JawaPos.com – Tren perjalanan wisatawan ke lokasi yang berbeda dari tempat tinggal menjadi perhatian baru terhadap kekayaan budaya Nusantara.
Hal ini dapat memacu perkembangan destinasi wisata berbasis budaya, terutama dalam bentuk wellness tourism atau pariwisata kesejahteraan.
Dikutip dari Antara pada Kamis (14/12), Wahyu Wijayanto, Direktur Industri, Pariwisata, dan Ekonomi Kreatif Kementerian PPN/Bappenas, mengungkapkan bahwa wellness tourism semakin berkembang.
“Terutama, wellness tourism semakin berkembang, orang datang untuk tujuan spiritual dan kesehatan serta memperhatikan kesejahteraan dan keseimbangan hidup,” ujarnya.
Ia menyatakan bahwa kekayaan budaya di Nusantara menjadi daya tarik bagi wisatawan untuk mengunjungi tempat yang sangat berbeda dengan budaya tempat tinggal mereka.

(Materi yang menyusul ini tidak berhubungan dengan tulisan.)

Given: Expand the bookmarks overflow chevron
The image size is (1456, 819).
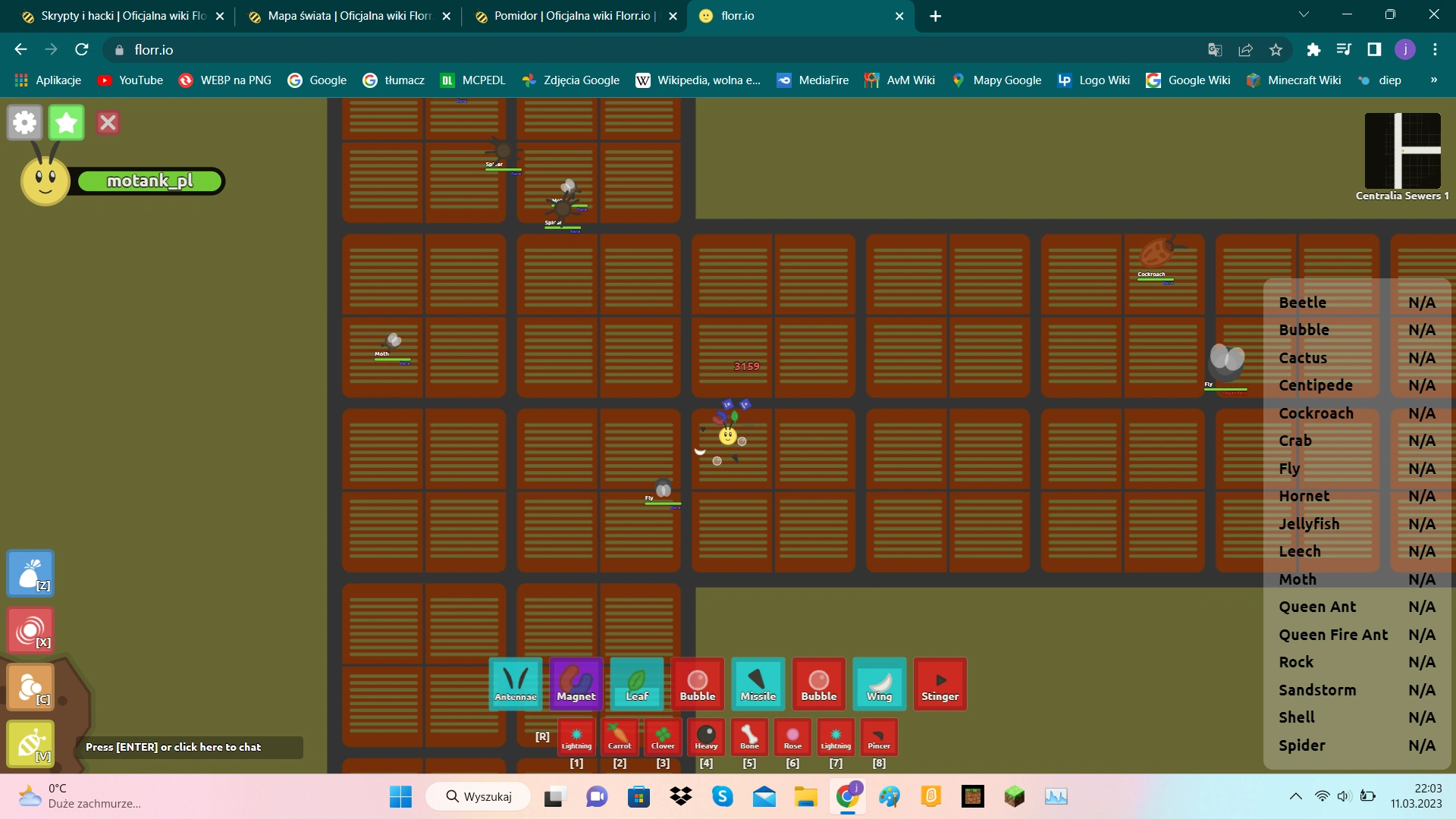Looking at the screenshot, I should [x=1433, y=80].
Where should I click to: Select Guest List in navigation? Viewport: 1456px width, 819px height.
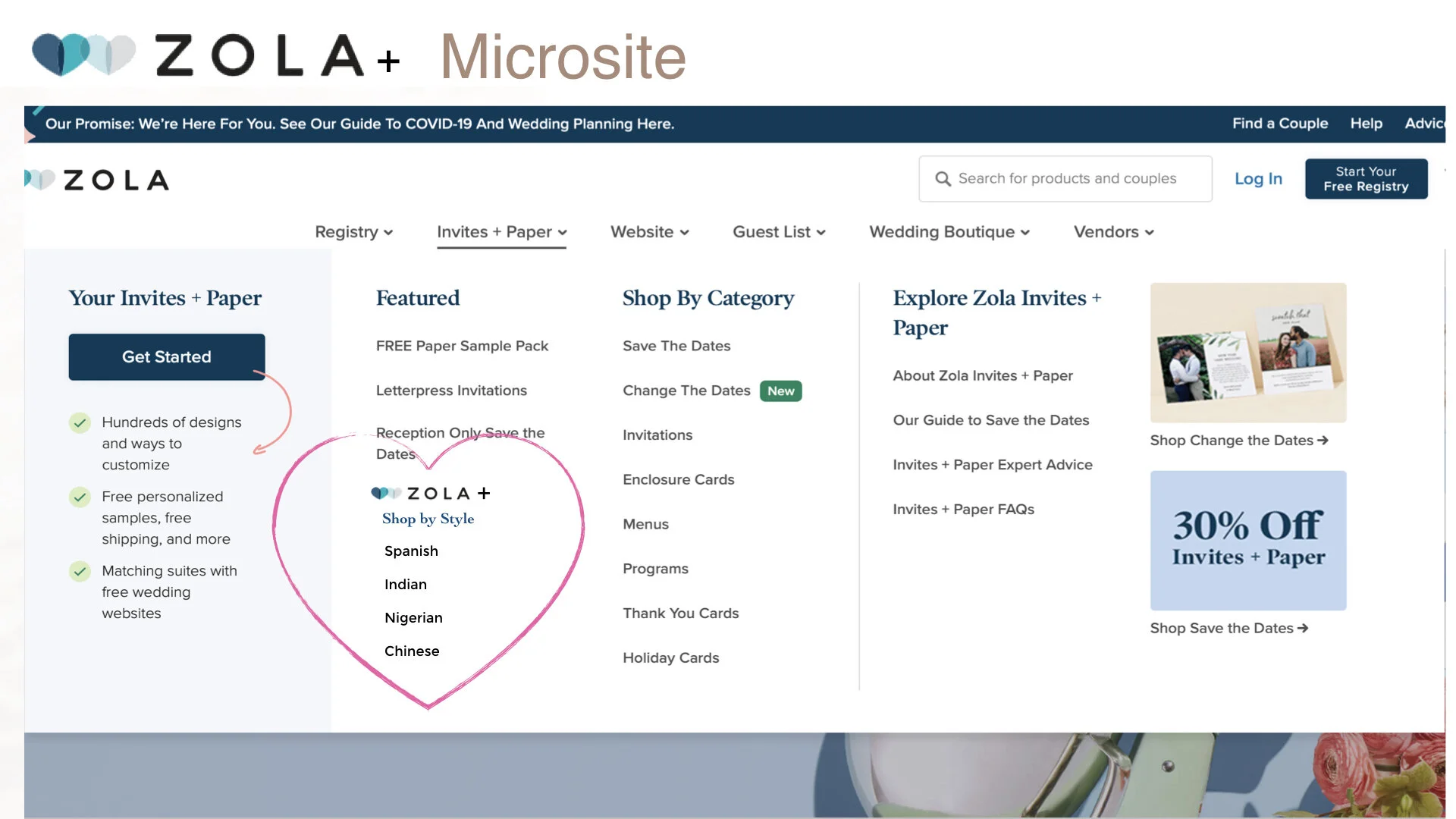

Indonesia dapat mengembangkan destinasi berbasis budaya dan memanfaatkan teknologi smart tourism yang semakin berkembang.

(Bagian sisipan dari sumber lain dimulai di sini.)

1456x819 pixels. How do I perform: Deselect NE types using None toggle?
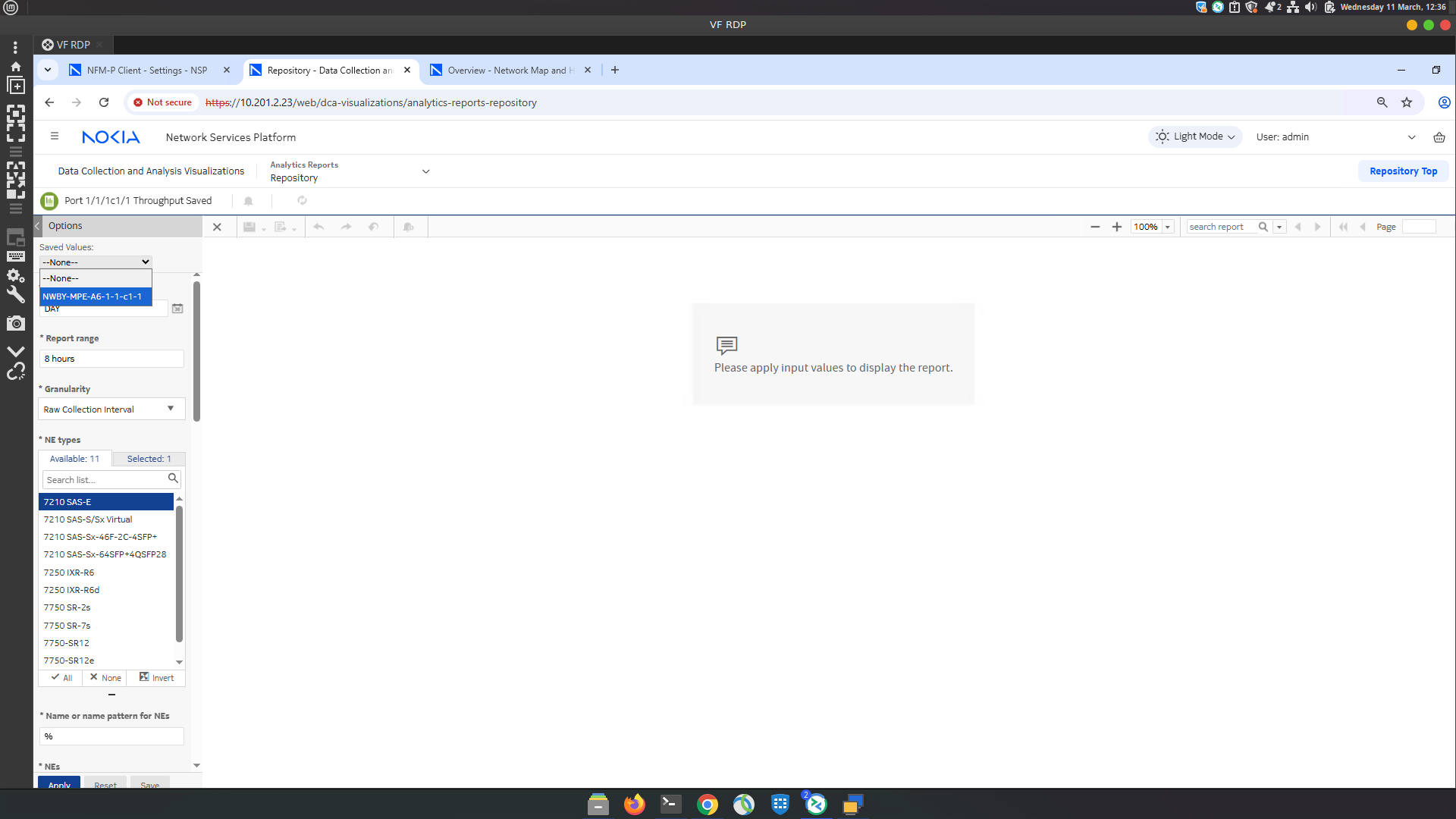pyautogui.click(x=105, y=678)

Wahyu menyoroti sejumlah tantangan yang harus diatasi oleh sektor pariwisata Indonesia pasca pandemi.
Termasuk meningkatkan standar keamanan dan kebersihan, efektivitas pemasaran melalui media sosial, adopsi teknologi, dan dorongan terhadap pariwisata berkelanjutan.

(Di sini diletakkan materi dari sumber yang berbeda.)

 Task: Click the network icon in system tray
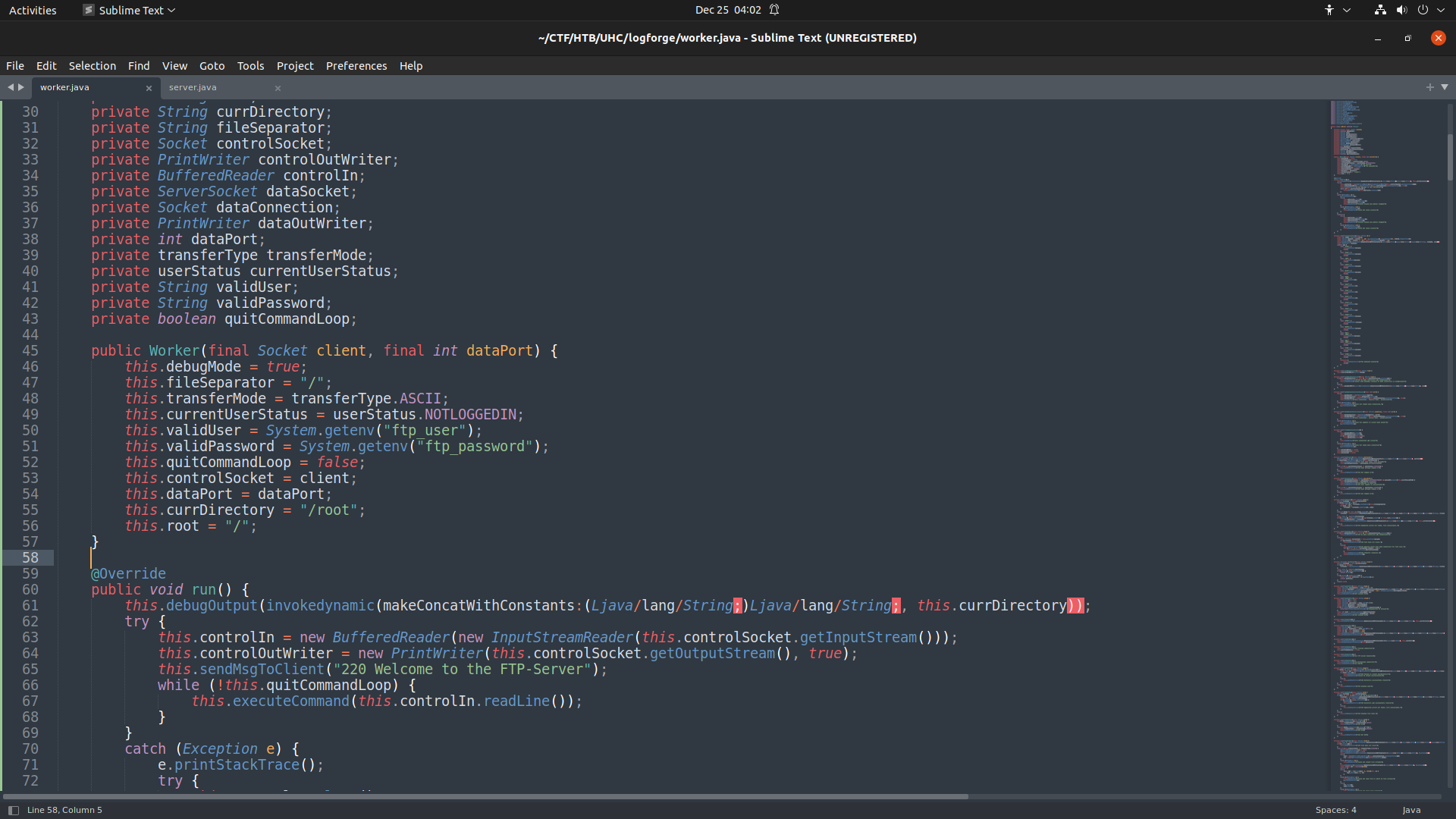1380,10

Baca Juga: Kembangkan Bus Listrik di Bali, Indonesia dan Korea Selatan Jalin Kerja Sama
“Masih banyak hal yang harus ditingkatkan terkait destinasi atraksi, serta infrastruktur, kualitas lingkungan hidup, kebersihan, keamanan, dan keselamatan,” tambahnya.
Rencana pengembangan destinasi pariwisata telah diintegrasikan dalam Rencana Pembangunan Jangka Menengah Nasional (RPJMN) 2020-2024.
Rencana tersebut difokuskan pada penerapan prinsip kualitas wisata, eco-tourism, dan menarik wisatawan kelas atas.
Wahyu juga menyebutkan bahwa target kunjungan wisatawan mancanegara sudah tercapai hingga kuartal ketiga 2023.
Sehingga, pemerintah terus mendorong peningkatan belanja wisatawan dan mempromosikan pariwisata yang berkelanjutan.
Harapannya adalah semakin banyak wisatawan yang mengunjungi destinasi super prioritas seperti Danau Toba, Borobudur, Mandalika, dan Likupang.